Office of Enterprise Technology alarmed over security risks via spending data APIs

PIM previously covered Rep. Paul Gardner’s (DFL-Shoreview) proposal (HF625) to implement Application Program Interfaces (APIs) in state accounting and procurement databases, an increasingly popular notion among open government advocates nationally. This PIM writer suggested to Minnesota Management and Budget (MMB) that they might want to look at making APIs available because their “TAP” Web-based application had some accessibility problems for people not using it via the ever-popular Microsoft Windows/Internet Explorer setup.

Gardner’s bill would set up APIs connected to state accounting systems, but it seems that the Office of Enterprise Technology (OET) isn’t too happy about the prospect. PIM obtained a letter from OET’s John Lally to Curt Yoakum at MMB. It seems OET doesn’t like the idea: they think about three or four percent of the “state’s user community” would be addressed by having APIs available, though the main point of the proposal — the public’s interest in gaining more direct access to spending data — isn’t quite addressed head-on.

Other points: the APIs should likely get directed to a server outside of the “firewalled zones,” and this server would have properly sanitized or “extract” data available updated at regular intervals. Point number three, saying external queries could cause corruption, kind of suggests that the servers don’t handle read requests properly (generally in database design, simply reading data fields shouldn’t cause corruption).

These all seem to be logical concerns for the people that would have to implement the measures, but it begs the question of whether the program interface that the current TAP system uses is going into these same sensitive production systems: after all, if the TAP web application has unlimited query powers, then it could also theoretically cause similar problems to those OET is worried about here. (Can TAP cause the same corruption via queries?)

Overall it seems OET would be put on the hook to work out the data practices rules for APIs, but whether or not these rules are already in the works seems the imminent question. We have just put in an inquiry with Yoakum to see if MMB has a followup, and will report further if it does.

[Letter styled for clarity, processed via OCR. Download the scanned PDF here].

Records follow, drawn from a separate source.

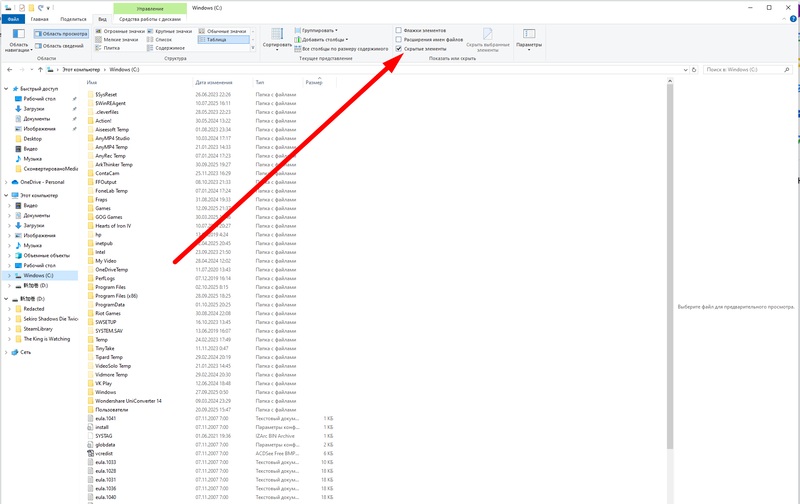Expand OneDrive - Personal tree node
The width and height of the screenshot is (800, 504).
tap(4, 182)
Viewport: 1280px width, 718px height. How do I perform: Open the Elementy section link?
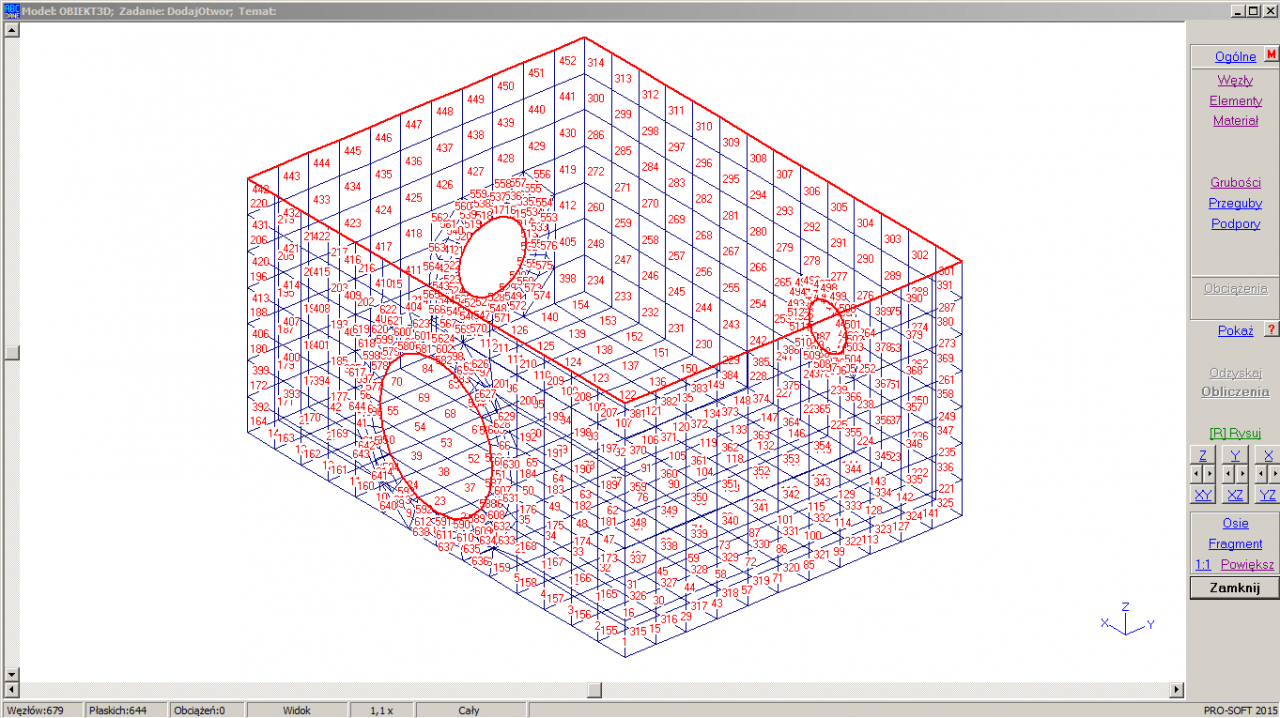pyautogui.click(x=1235, y=101)
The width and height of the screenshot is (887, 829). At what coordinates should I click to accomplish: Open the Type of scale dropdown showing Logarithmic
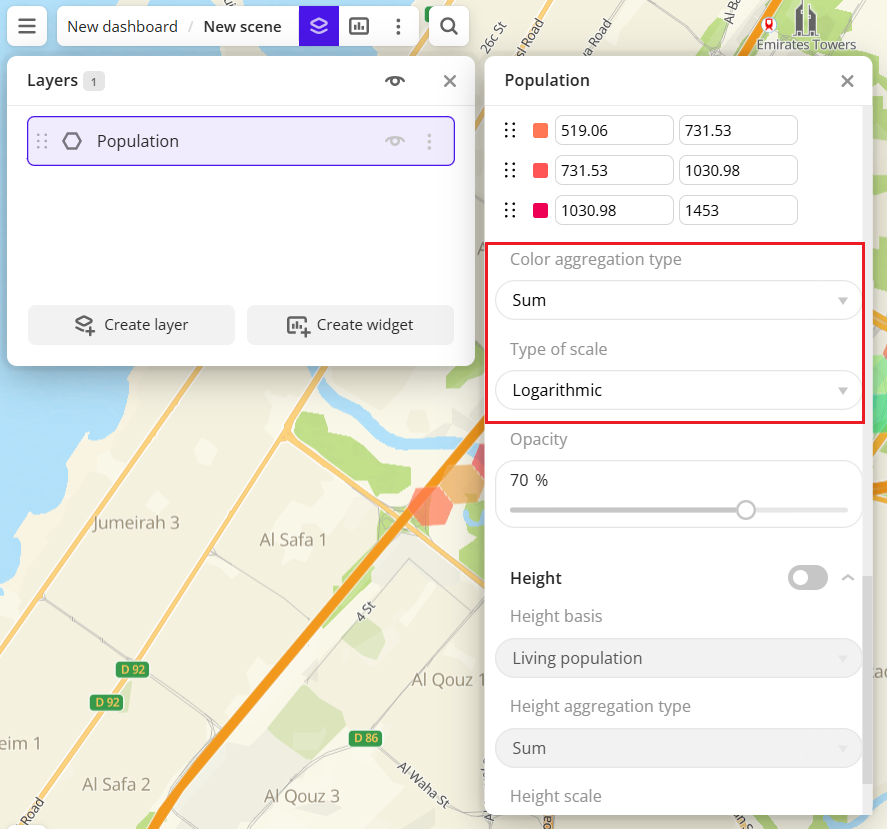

Subject: Observations about the Searchable Database provisions

Without a detailed technical analysis of the implications of the proposed language, here are some recommendations about implementation. Do not, under any circumstances, give people outside the approved user community direct access to production systems. Queries against the system can result in:

1. Degradation of performance - poorly structured or database-wide ad hoc inquiries and report requests can easily consume system resources to the point of shutting the production system down. It takes a great deal of effort and sophisticated programming to frne tune queries against a relational database. Although this request comes with the API requirement, it is not clear where the development of API would reside, another potential complication.

2. Data integrity loss - the likelihood of external queries and internal transactions going against the same production records Can produce record or field contention, or conflict of access. This can lead to contamination of the records, interruption of system functions and loss of transactional integrity.

3. Security loss - allowing unidentified and unauthenticated users access to production systems, especially with the use of programming tools in place of structured inquiries, is tantamount to an invitation to hack into the data base, corrupting or destroying data and potentially destroying program operation and data privacy.

4. Requiring the system to meet a defInition of “Searchable” implies a separate and appropriate structuring of the database or at minimum, adding a ’searchable’ or presentation layer to the relational structure for the most simplistic inquiries.

5. API implementation only addresses a small group of the state’s user community. This on average would cover approximately 3 to 4%. “Searchable” without limits for the other 96% would not be covered unless there were pre-built APIs. The responsible solution would be to give access to a replicated database or extract, produced at specified intervals, that will serve as the database for public inquiries. In addition, you should insist that this database and any access software be installed outside our ftrewalled zones. Preparation of the data extract or replica should be preceded by appropriate restructuring and screening for data practices. Chris Buse’s staff can help with this area.

The costs for this duplicate database will be significant, and will fall into three categories: hardware costs for application, web and data servers; access and data preparation, including connectivity; database sanitation (for protected data) and replications; and operating costs for computing cycles to process inquiries, depending on the chosen technology. Some of the cost variables will include (a) storage (based on database size, configuration, version availability and other capacity issues; (b) speed of access and recovery; (c) volume of inquiries. Note that we did not make assumptions about data refresh rates, limits on the number and scope of inquiries, or fees for cost recovery by users. All of these will impact the cost and complexity of the reporting system.